TASK GOAL
Only the lines from the one containing "account dropdown chevron" through the last line of the material should be returned, each exactly as it stands.

* * * * *

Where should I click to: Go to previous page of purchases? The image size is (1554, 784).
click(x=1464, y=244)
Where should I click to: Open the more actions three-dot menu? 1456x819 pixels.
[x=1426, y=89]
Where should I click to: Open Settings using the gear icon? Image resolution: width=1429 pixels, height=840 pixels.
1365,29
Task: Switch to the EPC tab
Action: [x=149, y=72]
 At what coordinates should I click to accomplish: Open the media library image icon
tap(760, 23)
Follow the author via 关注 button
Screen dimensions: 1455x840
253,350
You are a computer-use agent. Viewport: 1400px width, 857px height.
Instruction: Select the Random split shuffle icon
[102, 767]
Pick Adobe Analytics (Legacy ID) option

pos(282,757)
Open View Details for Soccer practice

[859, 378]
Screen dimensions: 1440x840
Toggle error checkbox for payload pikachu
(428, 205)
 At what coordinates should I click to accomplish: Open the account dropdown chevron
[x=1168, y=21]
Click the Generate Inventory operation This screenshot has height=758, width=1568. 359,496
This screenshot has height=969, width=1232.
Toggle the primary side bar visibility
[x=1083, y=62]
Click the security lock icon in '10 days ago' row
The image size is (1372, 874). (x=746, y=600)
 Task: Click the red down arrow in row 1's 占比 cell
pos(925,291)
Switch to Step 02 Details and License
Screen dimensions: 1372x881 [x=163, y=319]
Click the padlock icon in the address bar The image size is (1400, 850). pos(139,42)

* * * * *

COMPLETED TASK
 At what coordinates should I click to accomplish: Open the account dropdown chevron
[x=1168, y=21]
Click the Generate Inventory operation This screenshot has height=758, width=1568. 359,496
This screenshot has height=969, width=1232.
Toggle the primary side bar visibility
[x=1083, y=62]
Click the security lock icon in '10 days ago' row
The image size is (1372, 874). (x=746, y=600)
 Task: Click the red down arrow in row 1's 占比 cell
pos(925,291)
Switch to Step 02 Details and License
Screen dimensions: 1372x881 [x=163, y=319]
Click the padlock icon in the address bar The image size is (1400, 850). pos(139,42)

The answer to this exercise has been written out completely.